Info:
Title: Hudson Canyon - Code: G7H4Z9Contest: NY / 2012
By: A. Olga Kefalogianni - L. Antonios Vassiliou - A. Xanthippi
Views: 4519 Likes: 0
Votes:
JOSHUA PRINCE-RAMUS4 EVA FRANCH I GILABERT4 ROLAND SNOOKS0 SHOHEI SHIGEMATSU2 ALESSANDRO ORSINI3 MITCHELL JOACHIM12.3
Hudson Canyon
In some distant future –yet for others past-, there was a deviant city surrounded by water. Restricted by its natural boundary, it had no other choice but to expand vertically and conquer the skies. With the passing of time the city became totally disconnected by its natural resources. Its neglected river was plagued by heavy pollution and the filthy empire was condemned to lie upon a poisonous mattress. New York was penalized and had its river removed. Good-old Hudson was partially drained and its flow controlled by five gigantic hydroelectric dams under the existing Verrazano, Bayonne, Willis Ave, R.F. Kennedy and G. Washington bridges.

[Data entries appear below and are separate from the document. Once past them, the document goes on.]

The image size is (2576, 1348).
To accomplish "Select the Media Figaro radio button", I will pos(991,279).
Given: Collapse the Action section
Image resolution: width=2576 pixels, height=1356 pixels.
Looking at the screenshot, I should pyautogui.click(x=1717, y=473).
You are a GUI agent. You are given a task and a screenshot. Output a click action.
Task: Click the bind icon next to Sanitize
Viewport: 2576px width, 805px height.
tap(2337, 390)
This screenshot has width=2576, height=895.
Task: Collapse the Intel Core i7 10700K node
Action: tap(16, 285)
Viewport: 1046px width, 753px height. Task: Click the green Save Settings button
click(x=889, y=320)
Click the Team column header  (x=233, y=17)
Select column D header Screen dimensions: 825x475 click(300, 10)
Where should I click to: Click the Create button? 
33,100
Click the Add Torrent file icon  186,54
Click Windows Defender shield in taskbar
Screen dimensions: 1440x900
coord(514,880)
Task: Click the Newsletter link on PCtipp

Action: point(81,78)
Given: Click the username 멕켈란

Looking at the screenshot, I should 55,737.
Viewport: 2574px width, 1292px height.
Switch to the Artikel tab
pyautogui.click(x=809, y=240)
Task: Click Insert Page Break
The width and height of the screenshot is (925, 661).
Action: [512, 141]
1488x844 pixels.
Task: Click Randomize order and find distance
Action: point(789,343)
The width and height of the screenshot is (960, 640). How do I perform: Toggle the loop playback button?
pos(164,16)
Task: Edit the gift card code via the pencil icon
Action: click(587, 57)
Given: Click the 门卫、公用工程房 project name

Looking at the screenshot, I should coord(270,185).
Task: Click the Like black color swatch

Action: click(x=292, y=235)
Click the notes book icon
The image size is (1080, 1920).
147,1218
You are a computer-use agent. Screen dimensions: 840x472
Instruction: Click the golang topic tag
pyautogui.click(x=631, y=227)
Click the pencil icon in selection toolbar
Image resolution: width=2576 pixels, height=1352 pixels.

Once the five km³ of water was removed, a vast tabula rasa of immense economic and environmental potential was revealed. The island with the surrounding isles turned into hills and two canyons appeared on the west and east side of Manhattan. After numerous negotiations, the city reserved the right to exploit the new given land by any desired means and under one single condition: the newly formed urban space should be self-sustainable. At once, thousands of proposals were submitted for the urban planning of the area. Competing architects, urbanists and ecologists started visualizing alternative urban forms and new hopes were born. The heavily polluted riverbed became a playground for environmental scientists aspiring to recover the earths long lost equilibrium and transform the deeply degraded soil to fertile land.
Human nature soon prevailed and NY inhabitants divided in two groups. The first group comprised of people wishing to regain their bonds with nature while the second of relentless exploiters, preying upon every square inch of new land, lusting to occupy it with monstrous buildings and vast infrastructure. People, who formerly harbored an obsession of “sky-scraping” constructions, were now digging deeper and deeper to increase their revenues, increasing the riverbank.
In a few years the whole 21.000 acres of riverbed were entirely inhabited. The palimpsest was covered by long strips of buildings and earthscrapers were now underlining the old structures of piers and bridges. The old-fashioned yet practical grid expanded partially towards the opposite shores and created a suprastructure network floating above the new city that made Zenetos and Friedman prophets of their times. Notorious Manhattan towered over the new city like a great monument; an acropolis made of steel, glass and concrete. Tourist guides would make analogies and compare it with the “old fortress towns” of Europe. It was time for the city to be seen under the spectrum of monumental architecture. The notion of the island belonged to the past; the cityscape had changed so radically that only history could recover such memories to citizens’ minds.
New York now bore a great past metamorphosed into a reformed present. But in the constant turmoil of the unsettling ambitious human mind, once change became routine people started making scenarios for the city’s future. And they lived anticipating the future ever after.